Страница 2 из 42
— Двенадцать.
— Да, в тысяча девятьсот шестьдесят четвертом. Мы тогда пронеслись по югу, постоянно опережая на полшага Коротышку Троупа. Он догнал нас лишь в Новом Орлеане, и, о боже, как же он бушевал! Все эти четыре фута и одиннадцать дюймов буквально взлетали до потолка, он был крепко пьян и кричал, что разделается с нами раз и навсегда, — Мурфин печально покачал головой. — Коротышка умер. Ты знаешь об этом?
— Нет, — ответил я.
— Пару лет назад в доме для престарелых в Саванне. Каким-то образом ему удавалось раздобыть виски. Он заплатил то ли двадцать, то ли двадцать пять долларов. Так, во всяком случае, говорили.
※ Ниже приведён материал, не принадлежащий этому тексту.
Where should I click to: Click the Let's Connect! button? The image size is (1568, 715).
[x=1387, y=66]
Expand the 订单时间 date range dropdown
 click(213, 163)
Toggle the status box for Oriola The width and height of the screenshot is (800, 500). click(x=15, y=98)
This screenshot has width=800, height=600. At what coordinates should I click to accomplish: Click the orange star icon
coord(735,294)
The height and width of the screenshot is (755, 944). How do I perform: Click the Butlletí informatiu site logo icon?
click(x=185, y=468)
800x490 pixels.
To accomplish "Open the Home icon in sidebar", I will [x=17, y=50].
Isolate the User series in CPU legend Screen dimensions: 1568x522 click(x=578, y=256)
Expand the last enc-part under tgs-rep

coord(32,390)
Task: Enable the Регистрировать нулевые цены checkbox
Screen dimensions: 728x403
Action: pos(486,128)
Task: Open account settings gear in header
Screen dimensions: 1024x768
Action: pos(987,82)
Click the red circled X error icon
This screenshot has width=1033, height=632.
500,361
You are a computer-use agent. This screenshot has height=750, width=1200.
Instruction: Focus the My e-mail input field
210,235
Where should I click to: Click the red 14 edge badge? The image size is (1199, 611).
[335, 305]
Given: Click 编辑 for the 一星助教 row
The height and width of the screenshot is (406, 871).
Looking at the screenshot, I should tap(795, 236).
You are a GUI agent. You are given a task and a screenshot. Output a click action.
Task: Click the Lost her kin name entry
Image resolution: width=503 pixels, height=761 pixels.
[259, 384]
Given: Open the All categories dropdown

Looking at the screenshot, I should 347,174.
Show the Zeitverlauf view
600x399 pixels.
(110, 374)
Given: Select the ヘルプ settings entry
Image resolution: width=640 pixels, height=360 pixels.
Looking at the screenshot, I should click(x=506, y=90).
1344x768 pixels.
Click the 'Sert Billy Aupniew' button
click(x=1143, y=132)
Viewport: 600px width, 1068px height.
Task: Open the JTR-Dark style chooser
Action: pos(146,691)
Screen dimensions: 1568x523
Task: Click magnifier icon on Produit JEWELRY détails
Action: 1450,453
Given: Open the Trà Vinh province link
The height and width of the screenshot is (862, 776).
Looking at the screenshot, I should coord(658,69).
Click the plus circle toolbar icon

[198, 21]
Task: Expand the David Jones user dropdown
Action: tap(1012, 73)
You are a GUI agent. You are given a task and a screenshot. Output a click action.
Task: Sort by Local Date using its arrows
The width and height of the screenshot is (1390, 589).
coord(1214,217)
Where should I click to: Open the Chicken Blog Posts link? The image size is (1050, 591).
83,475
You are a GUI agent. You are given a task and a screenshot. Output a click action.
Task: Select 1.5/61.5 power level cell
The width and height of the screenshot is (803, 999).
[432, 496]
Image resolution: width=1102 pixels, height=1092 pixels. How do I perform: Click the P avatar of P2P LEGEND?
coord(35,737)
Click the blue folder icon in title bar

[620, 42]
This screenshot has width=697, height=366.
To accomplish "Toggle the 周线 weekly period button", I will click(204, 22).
Из-за слабого сердца Коротышке запретили пить, а тут он дорвался до бутылки, высосал ее часа за два и умер пьяный и, вероятно, счастливый.
— Вероятно, — кивнул я.
— Сколько ему было лет? — спросил Квейн. — Шестьдесят?
— Шестьдесят три, — Мурфин обожал подробности.
Он продолжал свой рассказ. Квейн слушал вполуха. По его собственным словам, эту историю он знал чуть ли не наизусть. А Мурфин вещал о том, как он и я, крепко выпивши, вылетели из Нового Орлеана в два часа утра, около шести, ничуть не протрезвев, приземлились в аэропорту Даллеса, как я купил «Вашингтон пост», прочел объявление и настоял, чтобы он отвез меня на эту ферму, в получасе езды от аэропорта. До Вашингтона я добирался за час. Если не попадал в пробку.
— Смотреть тут было не на что, не так ли, Харви?
— Пожалуй, что да, — согласился я.
— А потом мы обошли ферму, все восемьдесят акров, вместе со стариком, ее владельцем. Как же его звали? Кажется, фамилия начинается с буквы П.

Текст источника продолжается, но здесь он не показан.